• _What you are asked to do_
Make a verbatim copy of the records; pictures stay out.
Top of Data shown
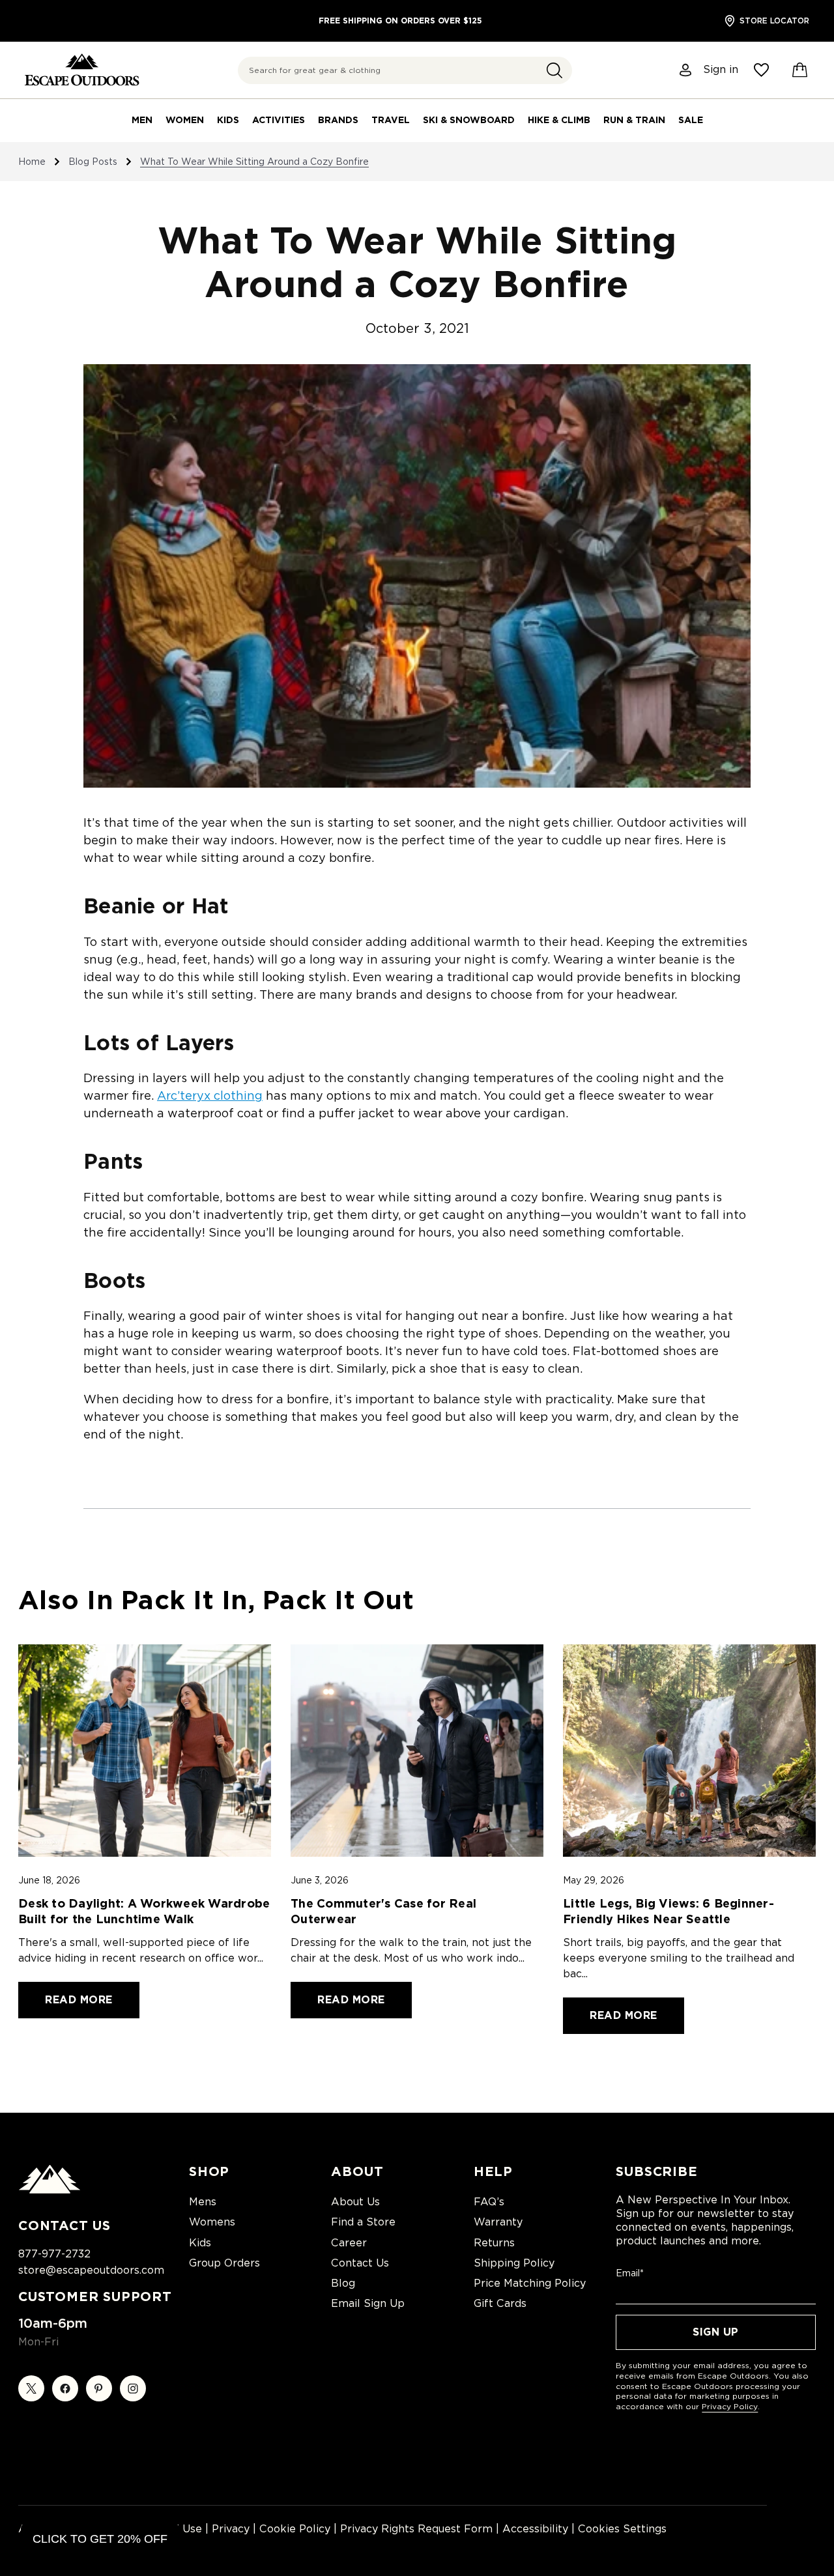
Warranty (498, 2222)
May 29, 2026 (593, 1880)
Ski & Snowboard (469, 120)
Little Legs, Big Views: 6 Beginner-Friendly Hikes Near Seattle (668, 1911)
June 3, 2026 (320, 1880)
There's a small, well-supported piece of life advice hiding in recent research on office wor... (140, 1950)
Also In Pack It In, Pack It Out (216, 1600)
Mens (202, 2202)
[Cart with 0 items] (800, 70)
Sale (690, 120)
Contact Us (360, 2263)
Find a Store (363, 2222)
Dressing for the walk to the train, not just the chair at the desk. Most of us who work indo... (411, 1950)
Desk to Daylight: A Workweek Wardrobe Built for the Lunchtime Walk (144, 1911)
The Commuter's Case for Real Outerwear (383, 1911)
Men (142, 120)
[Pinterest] (99, 2388)
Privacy (231, 2529)
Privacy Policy (730, 2406)
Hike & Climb (559, 120)
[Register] (686, 70)
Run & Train (634, 120)
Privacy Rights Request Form (416, 2529)
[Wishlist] (761, 70)
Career (349, 2243)
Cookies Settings (622, 2529)
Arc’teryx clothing (210, 1095)
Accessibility (535, 2529)
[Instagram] (133, 2388)
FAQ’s (489, 2202)
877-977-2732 (54, 2254)
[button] (554, 70)
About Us (355, 2202)
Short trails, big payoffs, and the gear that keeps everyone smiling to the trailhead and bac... (678, 1958)
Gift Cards (500, 2303)
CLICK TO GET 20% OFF (100, 2538)
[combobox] (405, 70)
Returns (494, 2243)
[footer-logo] (49, 2190)
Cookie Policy (294, 2529)
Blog (343, 2283)
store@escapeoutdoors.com (91, 2270)
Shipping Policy (514, 2263)
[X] (31, 2388)
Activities (278, 120)
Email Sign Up (368, 2303)
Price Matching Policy (530, 2283)
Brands (338, 120)
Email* (630, 2273)
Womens (212, 2222)
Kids (228, 120)
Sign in (720, 69)
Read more (79, 2000)
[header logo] (81, 70)
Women (184, 120)
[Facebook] (65, 2388)
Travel (390, 120)
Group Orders (224, 2263)
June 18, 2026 (49, 1880)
Bottom of Data shown
• _Task answer_
Warranty (498, 2222)
May 29, 2026 (593, 1880)
Ski & Snowboard (469, 120)
Little Legs, Big Views: 6 Beginner-Friendly Hikes Near Seattle (668, 1911)
June 3, 2026 (320, 1880)
There's a small, well-supported piece of life advice hiding in recent research on office wor... (140, 1950)
Also In Pack It In, Pack It Out (216, 1600)
Mens (202, 2202)
[Cart with 0 items] (800, 70)
Sale (690, 120)
Contact Us (360, 2263)
Find a Store (363, 2222)
Dressing for the walk to the train, not just the chair at the desk. Most of us who work indo... (411, 1950)
Desk to Daylight: A Workweek Wardrobe Built for the Lunchtime Walk (144, 1911)
The Commuter's Case for Real Outerwear (383, 1911)
Men (142, 120)
[Pinterest] (99, 2388)
Privacy (231, 2529)
Privacy Policy (730, 2406)
Hike & Climb (559, 120)
[Register] (686, 70)
Run & Train (634, 120)
Privacy Rights Request Form (416, 2529)
[Wishlist] (761, 70)
Career (349, 2243)
Cookies Settings (622, 2529)
Arc’teryx clothing (210, 1095)
Accessibility (535, 2529)
[Instagram] (133, 2388)
FAQ’s (489, 2202)
877-977-2732 (54, 2254)
[button] (554, 70)
About Us (355, 2202)
Short trails, big payoffs, and the gear that keeps everyone smiling to the trailhead and bac... (678, 1958)
Gift Cards (500, 2303)
CLICK TO GET 20% OFF (100, 2538)
[combobox] (405, 70)
Returns (494, 2243)
[footer-logo] (49, 2190)
Cookie Policy (294, 2529)
Blog (343, 2283)
store@escapeoutdoors.com (91, 2270)
Shipping Policy (514, 2263)
[X] (31, 2388)
Activities (278, 120)
Email Sign Up (368, 2303)
Price Matching Policy (530, 2283)
Brands (338, 120)
Email* (630, 2273)
Womens (212, 2222)
Kids (228, 120)
Sign in (720, 69)
Read more (79, 2000)
[header logo] (81, 70)
Women (184, 120)
[Facebook] (65, 2388)
Travel (390, 120)
Group Orders (224, 2263)
June 18, 2026 (49, 1880)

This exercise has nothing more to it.